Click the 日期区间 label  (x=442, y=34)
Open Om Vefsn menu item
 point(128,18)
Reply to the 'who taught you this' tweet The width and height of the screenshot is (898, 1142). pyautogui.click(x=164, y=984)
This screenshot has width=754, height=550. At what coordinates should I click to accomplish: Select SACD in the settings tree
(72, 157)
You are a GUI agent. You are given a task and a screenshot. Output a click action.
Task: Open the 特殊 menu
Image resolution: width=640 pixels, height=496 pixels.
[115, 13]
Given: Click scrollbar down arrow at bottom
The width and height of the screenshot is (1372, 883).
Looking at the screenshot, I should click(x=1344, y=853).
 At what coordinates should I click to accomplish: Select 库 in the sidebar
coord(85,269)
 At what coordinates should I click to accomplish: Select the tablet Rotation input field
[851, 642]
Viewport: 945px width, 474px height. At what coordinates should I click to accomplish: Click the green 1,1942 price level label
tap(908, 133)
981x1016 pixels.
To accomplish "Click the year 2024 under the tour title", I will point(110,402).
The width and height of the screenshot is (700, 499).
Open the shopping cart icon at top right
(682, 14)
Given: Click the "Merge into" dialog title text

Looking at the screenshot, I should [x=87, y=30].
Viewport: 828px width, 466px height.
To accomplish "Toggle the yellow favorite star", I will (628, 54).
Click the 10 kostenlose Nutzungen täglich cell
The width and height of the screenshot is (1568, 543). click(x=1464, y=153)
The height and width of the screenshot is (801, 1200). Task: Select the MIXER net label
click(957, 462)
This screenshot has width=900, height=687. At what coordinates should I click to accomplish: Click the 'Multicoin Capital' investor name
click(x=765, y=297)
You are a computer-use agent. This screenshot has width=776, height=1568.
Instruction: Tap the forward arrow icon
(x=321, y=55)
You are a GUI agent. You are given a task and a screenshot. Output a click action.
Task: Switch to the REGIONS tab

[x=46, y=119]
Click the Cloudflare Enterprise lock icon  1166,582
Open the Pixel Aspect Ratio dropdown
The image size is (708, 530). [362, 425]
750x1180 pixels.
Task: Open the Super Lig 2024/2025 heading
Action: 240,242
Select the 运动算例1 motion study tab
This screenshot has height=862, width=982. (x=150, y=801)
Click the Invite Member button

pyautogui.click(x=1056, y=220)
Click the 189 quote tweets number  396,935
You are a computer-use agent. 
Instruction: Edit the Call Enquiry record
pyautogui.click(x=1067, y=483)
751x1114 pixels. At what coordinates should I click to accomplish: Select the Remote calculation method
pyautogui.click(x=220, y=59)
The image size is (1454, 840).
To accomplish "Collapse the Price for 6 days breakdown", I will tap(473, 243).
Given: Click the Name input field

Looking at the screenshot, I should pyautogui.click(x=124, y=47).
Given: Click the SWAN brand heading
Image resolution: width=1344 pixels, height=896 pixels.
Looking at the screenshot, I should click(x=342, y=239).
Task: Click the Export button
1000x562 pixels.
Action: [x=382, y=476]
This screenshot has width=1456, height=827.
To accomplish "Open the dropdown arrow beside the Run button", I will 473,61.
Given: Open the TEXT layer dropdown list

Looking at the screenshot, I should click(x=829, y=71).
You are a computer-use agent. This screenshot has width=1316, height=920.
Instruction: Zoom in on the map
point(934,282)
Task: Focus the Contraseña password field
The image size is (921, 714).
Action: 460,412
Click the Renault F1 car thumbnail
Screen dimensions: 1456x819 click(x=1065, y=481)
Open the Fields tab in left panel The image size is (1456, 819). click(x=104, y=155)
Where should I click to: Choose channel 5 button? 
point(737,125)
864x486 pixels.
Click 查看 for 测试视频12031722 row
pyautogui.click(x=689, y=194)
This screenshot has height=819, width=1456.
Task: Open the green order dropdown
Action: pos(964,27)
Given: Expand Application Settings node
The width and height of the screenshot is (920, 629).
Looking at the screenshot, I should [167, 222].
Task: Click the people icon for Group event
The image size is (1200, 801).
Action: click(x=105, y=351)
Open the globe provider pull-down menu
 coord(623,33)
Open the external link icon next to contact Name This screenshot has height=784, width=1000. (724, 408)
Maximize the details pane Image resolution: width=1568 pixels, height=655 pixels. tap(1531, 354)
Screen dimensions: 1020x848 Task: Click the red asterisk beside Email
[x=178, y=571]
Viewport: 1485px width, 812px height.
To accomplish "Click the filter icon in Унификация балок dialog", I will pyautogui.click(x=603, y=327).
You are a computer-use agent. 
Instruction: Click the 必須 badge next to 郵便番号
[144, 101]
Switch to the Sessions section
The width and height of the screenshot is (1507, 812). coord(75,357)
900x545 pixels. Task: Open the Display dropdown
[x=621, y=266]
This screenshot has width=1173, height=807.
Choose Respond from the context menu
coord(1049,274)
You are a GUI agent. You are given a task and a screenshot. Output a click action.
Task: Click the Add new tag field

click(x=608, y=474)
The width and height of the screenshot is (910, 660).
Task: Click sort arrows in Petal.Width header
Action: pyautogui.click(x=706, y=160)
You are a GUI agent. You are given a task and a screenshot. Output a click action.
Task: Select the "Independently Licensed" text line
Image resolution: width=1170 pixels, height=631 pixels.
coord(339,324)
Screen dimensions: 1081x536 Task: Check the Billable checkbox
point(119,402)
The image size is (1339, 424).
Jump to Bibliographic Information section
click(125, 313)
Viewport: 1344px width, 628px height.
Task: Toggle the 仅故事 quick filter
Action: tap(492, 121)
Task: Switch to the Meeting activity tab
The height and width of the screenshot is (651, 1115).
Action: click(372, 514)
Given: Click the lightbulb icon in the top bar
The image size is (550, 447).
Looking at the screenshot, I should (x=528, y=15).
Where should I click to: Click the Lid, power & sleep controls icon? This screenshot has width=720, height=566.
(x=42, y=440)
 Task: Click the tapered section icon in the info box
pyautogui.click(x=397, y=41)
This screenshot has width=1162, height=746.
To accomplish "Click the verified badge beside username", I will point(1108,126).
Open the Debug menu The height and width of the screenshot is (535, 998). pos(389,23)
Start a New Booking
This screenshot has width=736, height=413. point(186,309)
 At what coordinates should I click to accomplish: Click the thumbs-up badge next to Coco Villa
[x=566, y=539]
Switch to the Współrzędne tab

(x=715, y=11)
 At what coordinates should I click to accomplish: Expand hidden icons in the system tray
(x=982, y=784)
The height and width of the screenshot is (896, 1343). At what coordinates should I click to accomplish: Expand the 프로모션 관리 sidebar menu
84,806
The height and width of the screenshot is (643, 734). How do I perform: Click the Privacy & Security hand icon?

----

### WRITTEN PROBLEM
Reproduce the material, starting with the line that contains "Where should I click to: Click" and continuing through its final line, with both of those lines included.

### TASK RESULT
Where should I click to: Click the Lid, power & sleep controls icon? This screenshot has width=720, height=566.
(x=42, y=440)
 Task: Click the tapered section icon in the info box
pyautogui.click(x=397, y=41)
This screenshot has width=1162, height=746.
To accomplish "Click the verified badge beside username", I will point(1108,126).
Open the Debug menu The height and width of the screenshot is (535, 998). pos(389,23)
Start a New Booking
This screenshot has width=736, height=413. point(186,309)
 At what coordinates should I click to accomplish: Click the thumbs-up badge next to Coco Villa
[x=566, y=539]
Switch to the Współrzędne tab

(x=715, y=11)
 At what coordinates should I click to accomplish: Expand hidden icons in the system tray
(x=982, y=784)
The height and width of the screenshot is (896, 1343). At what coordinates should I click to accomplish: Expand the 프로모션 관리 sidebar menu
84,806
The height and width of the screenshot is (643, 734). How do I perform: Click the Privacy & Security hand icon?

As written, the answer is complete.